- _PROBLEM DESCRIPTION_:
The answer should contain only the lines running from the line with "Viewport: 1402px width, 840px height." to the end of the material, reproduced verbatim.

- _LISTED ENTRIES_:
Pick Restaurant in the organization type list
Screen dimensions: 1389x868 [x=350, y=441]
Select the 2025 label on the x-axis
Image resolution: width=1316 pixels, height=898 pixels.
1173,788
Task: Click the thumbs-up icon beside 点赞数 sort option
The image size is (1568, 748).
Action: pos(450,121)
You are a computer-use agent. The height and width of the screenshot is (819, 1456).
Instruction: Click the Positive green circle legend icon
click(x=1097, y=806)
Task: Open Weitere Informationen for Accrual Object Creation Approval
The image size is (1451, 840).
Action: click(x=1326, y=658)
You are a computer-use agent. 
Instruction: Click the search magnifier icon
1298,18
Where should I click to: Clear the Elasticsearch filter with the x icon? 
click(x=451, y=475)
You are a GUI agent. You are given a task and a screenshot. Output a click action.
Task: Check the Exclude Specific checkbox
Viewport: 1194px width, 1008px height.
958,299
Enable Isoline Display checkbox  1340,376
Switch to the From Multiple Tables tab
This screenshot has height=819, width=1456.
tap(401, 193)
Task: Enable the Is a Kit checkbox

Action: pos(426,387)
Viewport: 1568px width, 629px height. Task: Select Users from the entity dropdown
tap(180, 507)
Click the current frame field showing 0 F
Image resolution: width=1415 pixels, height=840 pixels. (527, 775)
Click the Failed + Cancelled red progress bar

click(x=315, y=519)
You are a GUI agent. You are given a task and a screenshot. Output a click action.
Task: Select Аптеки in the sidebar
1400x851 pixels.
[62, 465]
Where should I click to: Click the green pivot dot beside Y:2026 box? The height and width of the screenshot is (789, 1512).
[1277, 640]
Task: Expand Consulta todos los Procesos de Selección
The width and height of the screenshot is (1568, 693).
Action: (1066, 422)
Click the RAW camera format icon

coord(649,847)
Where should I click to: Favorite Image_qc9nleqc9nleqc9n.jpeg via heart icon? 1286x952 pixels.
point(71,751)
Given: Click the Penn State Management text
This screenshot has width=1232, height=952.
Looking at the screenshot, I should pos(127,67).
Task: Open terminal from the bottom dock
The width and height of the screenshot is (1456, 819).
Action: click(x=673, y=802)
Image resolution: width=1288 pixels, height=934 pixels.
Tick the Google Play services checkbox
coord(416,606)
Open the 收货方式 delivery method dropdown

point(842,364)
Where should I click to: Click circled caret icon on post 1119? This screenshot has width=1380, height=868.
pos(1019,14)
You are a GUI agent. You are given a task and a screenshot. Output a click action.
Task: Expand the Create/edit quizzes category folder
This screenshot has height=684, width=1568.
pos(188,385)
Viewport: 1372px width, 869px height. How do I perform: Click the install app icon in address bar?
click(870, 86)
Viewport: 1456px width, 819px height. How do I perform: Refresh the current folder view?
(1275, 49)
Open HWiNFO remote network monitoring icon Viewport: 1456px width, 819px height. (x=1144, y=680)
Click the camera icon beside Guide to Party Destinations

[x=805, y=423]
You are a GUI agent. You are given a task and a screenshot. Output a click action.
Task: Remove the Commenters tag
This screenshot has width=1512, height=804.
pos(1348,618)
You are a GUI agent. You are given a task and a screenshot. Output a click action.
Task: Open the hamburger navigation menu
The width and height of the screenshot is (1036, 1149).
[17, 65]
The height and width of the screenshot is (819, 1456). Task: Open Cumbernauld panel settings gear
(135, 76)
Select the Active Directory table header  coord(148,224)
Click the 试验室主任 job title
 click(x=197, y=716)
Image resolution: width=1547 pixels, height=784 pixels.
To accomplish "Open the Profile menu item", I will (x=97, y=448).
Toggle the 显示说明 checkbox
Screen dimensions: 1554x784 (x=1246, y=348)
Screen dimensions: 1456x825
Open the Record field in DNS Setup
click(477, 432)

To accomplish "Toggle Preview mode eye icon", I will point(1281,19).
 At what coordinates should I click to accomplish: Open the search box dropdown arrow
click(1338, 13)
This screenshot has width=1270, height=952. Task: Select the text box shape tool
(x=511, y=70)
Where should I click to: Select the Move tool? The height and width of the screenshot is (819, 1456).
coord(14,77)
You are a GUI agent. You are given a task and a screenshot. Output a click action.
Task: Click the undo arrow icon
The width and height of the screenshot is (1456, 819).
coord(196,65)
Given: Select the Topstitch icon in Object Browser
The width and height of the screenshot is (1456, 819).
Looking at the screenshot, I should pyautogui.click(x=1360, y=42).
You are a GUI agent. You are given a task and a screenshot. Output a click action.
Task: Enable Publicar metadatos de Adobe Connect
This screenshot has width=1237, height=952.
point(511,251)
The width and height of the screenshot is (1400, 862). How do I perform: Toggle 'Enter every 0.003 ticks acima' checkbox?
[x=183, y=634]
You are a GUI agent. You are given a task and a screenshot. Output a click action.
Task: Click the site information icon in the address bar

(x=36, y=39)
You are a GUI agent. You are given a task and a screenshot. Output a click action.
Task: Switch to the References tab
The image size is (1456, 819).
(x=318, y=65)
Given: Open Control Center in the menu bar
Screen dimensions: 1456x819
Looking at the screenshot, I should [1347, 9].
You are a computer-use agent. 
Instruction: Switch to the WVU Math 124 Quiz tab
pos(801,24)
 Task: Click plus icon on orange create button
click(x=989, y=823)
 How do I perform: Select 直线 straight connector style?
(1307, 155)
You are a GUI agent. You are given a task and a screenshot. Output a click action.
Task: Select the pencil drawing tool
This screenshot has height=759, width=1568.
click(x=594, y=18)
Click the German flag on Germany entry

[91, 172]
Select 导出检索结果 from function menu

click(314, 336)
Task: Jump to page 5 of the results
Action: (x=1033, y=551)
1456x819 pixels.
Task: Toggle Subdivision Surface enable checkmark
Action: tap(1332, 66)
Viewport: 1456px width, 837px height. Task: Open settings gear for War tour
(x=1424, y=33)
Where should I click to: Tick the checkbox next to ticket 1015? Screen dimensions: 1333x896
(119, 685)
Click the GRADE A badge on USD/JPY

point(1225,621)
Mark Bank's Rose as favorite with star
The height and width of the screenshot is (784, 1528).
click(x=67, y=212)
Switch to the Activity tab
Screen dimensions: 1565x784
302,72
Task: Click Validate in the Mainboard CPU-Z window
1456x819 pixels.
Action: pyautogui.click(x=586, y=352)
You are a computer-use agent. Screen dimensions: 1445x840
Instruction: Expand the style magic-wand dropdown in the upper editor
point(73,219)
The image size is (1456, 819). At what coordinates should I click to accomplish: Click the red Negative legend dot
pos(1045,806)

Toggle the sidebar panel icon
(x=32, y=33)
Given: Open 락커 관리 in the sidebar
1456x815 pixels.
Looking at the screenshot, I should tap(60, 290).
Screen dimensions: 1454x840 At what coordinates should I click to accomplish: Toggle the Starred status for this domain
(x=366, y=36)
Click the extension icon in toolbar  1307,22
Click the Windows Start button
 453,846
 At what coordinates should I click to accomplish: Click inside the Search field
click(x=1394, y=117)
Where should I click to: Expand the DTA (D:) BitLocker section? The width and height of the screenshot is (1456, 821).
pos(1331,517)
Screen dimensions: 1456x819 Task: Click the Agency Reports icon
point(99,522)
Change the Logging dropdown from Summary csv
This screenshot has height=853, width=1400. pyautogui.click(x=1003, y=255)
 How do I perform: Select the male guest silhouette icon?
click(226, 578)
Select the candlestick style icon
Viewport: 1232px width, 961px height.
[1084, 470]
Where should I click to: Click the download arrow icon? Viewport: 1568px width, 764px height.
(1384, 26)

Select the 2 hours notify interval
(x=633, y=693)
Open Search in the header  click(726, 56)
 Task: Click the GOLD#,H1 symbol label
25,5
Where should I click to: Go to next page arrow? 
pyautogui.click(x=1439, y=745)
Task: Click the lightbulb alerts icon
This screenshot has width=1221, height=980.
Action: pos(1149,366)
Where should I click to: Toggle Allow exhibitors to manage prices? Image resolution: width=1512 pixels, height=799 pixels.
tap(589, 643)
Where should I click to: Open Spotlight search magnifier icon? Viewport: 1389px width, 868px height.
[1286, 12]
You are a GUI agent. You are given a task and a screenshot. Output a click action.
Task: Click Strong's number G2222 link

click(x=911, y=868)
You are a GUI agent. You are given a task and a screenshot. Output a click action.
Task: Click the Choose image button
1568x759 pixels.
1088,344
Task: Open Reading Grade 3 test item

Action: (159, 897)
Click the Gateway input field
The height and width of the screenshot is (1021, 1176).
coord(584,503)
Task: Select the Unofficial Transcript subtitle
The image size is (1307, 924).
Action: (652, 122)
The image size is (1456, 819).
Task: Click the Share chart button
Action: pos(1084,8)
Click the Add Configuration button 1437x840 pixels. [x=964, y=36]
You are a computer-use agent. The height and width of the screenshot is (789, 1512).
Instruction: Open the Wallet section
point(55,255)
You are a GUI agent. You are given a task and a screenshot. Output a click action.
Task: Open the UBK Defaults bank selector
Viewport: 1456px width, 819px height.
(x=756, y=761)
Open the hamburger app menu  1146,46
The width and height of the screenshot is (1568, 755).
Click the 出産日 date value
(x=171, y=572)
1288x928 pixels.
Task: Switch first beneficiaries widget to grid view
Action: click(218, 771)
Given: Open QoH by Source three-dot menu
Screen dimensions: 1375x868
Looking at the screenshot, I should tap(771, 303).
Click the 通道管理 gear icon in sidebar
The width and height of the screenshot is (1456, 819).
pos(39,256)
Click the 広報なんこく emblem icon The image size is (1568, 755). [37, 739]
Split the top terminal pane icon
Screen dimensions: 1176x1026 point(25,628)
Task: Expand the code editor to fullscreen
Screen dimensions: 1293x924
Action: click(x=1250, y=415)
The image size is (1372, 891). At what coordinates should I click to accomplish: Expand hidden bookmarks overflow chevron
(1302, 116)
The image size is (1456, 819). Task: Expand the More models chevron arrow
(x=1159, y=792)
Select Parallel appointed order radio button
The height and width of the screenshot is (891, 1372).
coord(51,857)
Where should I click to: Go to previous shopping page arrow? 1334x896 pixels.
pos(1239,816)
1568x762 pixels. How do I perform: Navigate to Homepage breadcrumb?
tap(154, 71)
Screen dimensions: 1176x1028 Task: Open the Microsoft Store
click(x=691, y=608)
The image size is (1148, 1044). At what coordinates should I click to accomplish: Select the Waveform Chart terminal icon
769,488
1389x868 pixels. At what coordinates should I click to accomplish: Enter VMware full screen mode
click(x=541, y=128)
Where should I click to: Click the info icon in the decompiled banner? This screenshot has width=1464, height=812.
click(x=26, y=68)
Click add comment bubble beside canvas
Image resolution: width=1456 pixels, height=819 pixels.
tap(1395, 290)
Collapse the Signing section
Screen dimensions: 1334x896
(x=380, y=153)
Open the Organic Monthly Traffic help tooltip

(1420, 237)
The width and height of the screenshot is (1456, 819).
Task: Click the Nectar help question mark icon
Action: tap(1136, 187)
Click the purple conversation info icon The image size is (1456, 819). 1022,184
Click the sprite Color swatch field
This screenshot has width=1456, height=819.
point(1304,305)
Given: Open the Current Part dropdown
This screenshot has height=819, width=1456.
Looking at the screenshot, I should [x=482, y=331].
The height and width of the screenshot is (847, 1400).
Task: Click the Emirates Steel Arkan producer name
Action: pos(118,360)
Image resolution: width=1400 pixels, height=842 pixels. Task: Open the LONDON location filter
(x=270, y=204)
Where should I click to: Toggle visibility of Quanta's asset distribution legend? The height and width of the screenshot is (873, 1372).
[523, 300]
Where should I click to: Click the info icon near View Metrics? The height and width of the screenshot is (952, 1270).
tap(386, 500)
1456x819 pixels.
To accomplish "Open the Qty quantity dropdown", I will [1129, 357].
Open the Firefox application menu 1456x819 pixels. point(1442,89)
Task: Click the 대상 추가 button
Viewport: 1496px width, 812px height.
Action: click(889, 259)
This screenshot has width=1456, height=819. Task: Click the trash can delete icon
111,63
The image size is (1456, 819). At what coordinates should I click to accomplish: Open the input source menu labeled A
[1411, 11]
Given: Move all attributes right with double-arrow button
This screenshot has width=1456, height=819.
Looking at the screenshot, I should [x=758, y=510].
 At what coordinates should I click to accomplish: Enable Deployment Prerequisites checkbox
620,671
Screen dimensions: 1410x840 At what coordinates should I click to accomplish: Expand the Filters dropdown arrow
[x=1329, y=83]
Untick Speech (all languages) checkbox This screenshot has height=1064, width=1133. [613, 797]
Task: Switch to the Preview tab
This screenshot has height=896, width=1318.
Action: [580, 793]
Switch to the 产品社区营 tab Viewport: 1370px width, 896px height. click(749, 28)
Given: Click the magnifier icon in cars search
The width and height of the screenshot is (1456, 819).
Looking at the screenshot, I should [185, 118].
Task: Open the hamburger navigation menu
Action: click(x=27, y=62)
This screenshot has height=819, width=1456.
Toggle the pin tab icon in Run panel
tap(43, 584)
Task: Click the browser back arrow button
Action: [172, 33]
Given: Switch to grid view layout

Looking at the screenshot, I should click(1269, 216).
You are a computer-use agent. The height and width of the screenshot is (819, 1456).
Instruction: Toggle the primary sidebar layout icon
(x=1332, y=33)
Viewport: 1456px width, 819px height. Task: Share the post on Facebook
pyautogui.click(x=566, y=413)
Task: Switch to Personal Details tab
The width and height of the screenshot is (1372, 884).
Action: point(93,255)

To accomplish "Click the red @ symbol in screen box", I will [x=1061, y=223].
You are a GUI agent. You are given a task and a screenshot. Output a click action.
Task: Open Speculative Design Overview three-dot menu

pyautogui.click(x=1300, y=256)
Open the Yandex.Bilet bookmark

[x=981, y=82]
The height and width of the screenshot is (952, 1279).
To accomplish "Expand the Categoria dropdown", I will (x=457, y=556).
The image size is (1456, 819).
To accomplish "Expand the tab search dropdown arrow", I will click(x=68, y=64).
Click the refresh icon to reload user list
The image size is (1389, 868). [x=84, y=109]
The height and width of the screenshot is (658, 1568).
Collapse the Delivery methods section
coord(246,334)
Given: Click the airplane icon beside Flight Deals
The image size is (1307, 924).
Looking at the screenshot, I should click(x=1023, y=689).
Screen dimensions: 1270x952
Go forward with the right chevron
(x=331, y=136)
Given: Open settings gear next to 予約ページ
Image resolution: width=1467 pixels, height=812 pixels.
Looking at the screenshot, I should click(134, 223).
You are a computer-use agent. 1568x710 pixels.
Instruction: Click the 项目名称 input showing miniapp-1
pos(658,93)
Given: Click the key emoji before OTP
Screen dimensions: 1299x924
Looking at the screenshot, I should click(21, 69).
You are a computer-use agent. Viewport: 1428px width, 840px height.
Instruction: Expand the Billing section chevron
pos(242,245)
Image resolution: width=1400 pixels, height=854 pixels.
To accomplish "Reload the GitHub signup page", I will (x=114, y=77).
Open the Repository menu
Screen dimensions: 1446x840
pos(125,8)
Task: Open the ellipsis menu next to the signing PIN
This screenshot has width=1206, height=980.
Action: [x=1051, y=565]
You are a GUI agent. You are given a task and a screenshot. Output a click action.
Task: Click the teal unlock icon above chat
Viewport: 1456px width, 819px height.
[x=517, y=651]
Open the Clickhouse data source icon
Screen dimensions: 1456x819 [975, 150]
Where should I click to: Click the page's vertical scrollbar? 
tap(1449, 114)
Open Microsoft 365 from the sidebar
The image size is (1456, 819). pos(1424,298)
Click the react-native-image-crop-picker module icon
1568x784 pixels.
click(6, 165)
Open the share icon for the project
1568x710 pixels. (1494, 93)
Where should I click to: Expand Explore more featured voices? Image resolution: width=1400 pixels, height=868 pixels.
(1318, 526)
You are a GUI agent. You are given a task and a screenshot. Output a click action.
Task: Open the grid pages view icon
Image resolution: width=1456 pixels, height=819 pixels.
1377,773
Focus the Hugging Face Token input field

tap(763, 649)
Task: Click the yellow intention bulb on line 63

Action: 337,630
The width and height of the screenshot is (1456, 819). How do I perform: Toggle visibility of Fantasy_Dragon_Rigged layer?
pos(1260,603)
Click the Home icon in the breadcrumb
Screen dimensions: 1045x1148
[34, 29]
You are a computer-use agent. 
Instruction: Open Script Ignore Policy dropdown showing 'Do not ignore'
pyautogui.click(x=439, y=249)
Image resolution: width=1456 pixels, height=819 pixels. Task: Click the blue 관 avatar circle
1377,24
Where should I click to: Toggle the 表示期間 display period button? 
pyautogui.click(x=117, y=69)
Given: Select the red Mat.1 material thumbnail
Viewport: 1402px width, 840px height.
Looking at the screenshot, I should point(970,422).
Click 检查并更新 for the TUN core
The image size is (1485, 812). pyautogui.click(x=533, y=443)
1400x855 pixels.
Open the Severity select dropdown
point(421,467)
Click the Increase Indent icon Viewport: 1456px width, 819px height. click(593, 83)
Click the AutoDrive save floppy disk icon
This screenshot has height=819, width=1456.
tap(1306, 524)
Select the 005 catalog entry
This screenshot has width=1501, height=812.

- _ANSWER TO THE EXERCISE_:
Viewport: 1402px width, 840px height.
Looking at the screenshot, I should point(970,422).
Click 检查并更新 for the TUN core
The image size is (1485, 812). pyautogui.click(x=533, y=443)
1400x855 pixels.
Open the Severity select dropdown
point(421,467)
Click the Increase Indent icon Viewport: 1456px width, 819px height. click(593, 83)
Click the AutoDrive save floppy disk icon
This screenshot has height=819, width=1456.
tap(1306, 524)
Select the 005 catalog entry
This screenshot has width=1501, height=812.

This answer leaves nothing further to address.